METHODSA retrospective review of consecutive non-trauma patients who underwent abdominal packing to control severe abdominal hemorrhage between February 2002 and February 2007 were performed. The demographics, physiological parameters, surgical indications and procedures, mortality, morbidity and volumes of resuscitation were retrieved. The observed mortality was compared to those calculated from the Physiological and Operative Severity Score for the Enumeration of Mortality and Morbidity (POSSUM) and Portsmouth Predictor Equation (P-POSSUM) scores.
RESULTSA total of 26 non-trauma patients were included in this study, with a mean age of (42.6 +/- 15.8) years (range, 18 - 72 years).

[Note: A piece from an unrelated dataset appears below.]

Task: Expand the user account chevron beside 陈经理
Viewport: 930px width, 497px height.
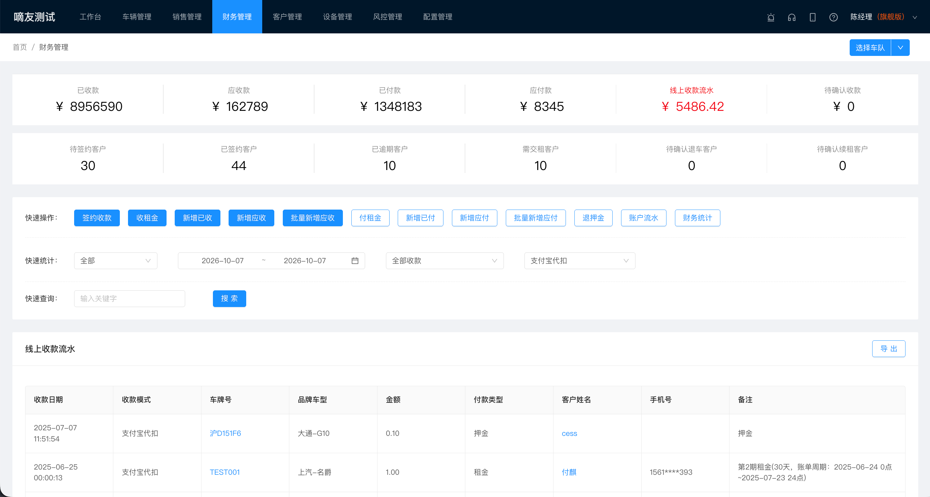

The most common etiologies associated with the severe hemorrhage was necrotizing pancreatitis (11 cases), intestinal fistula (5 cases) and tumor (4 cases). Of the patients, 24 cases (92.4%) achieved hemostasis by simple packing, 1 achieved hemostasis by using packing and angiographic embolization, and the other one failed and died. The mean intra-operative blood loss during the initial procedure was 1253.8 ml. The physiological parameters which improved significantly after rewarming and resuscitation in ICU phase included: body temperature, systolic blood pressure, heart rate, arterial pH, base excess, hemoglobin, hematocrit, prothrombin time, and international normalized ratio. The mean duration of packing was 4.3 days. The mean length of SICU stay and hospital stay was 40.5 and 67.4 days, respectively. Mortality rate predicted by POSSUM and P-POSSUM was 77.7% and 63.4%, respectively. Seven patients (26.9%) died after operation, brought an observed mortality rate significantly lower than predicted (P = 0.001 and 0.025, respectively). The most common complications included pneumonia (57.7%), bacteremia (50.0%), and re-bleeding (26.9%).
CONCLUSIONSDamage control laparotomy with packing is an effective procedure in the management of severe non-trauma abdominal hemorrhage, it can prevent the aggravation of "lethal triad" characterized by hypothermia, coagulopathy and acidosis. Appropriate application of the technique in strictly selected patients can result in a lower mortality rate.